Conclusion: the blood from the (alleged) ‘spear wound’ is on the subject’s right side, so appears on the LEFT side of the subject’s imprint (your right).
Shame there’s no sign of a wound on the body image that corresponds with all that blood, but that’s another story, one that has been addressed previously on this site, back in August. Suffice it to say that bloodstains on the Shroud (head, hair, wrist, feet, side, scourge marks should not be regarded as synonymous with wounds when (a) the latter are NOT apparent on the body image, AND (b) one is less than 100% certain that the Man on the Shroud is NOT a forgery, e.g. in which the blood was painted onto a wound-free body image to convey the impression of wounds.
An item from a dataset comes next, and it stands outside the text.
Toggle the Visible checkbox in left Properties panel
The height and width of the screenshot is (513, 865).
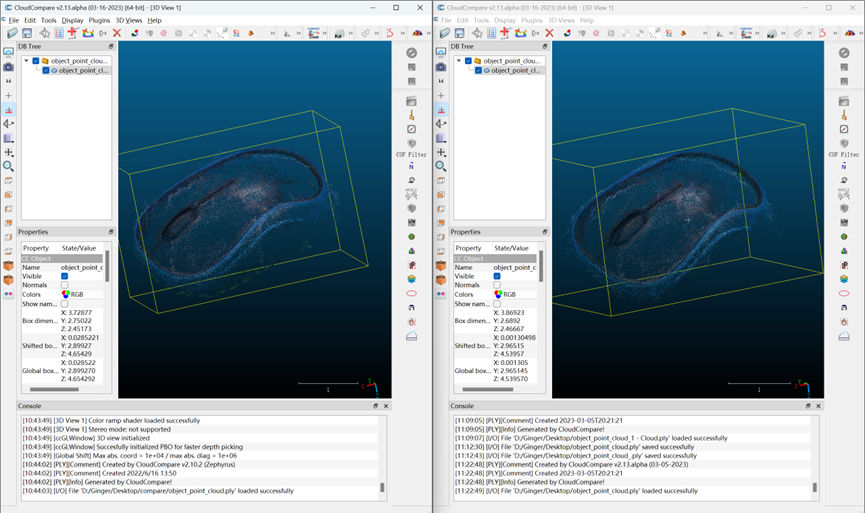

But do I hear you say that the blood came first, did it not, so was unlikely to have been painted on? So we are told, but as I’ve said on a number of previous occasions here, the evidence for ‘blood first- body image second’ rests upon qualitative spot tests from just one laboratory with a protein-digesting enzyme on a microscope slide – hardly copper-bottomed evidence for so crucial a question.
It will be the anniversary of my first Shroud posting in just 3 days time. My next post will attempt to summarise my current, now better informed position after another 135 postings. It will include the crucial but neglected issue addressed above: which came first – blood or body image?
In 1781, The London Magazine mentions the use copper on Royal Navy ships. I like the phrase:
Admiral Keppel made a remark upon copper bottomed ships. He said they gave additional strength to the navy and he reproached Lord Sandwich with having refused to sheath only a few ships with copper at his request, when he had since ordered the whole navy to be sheathed.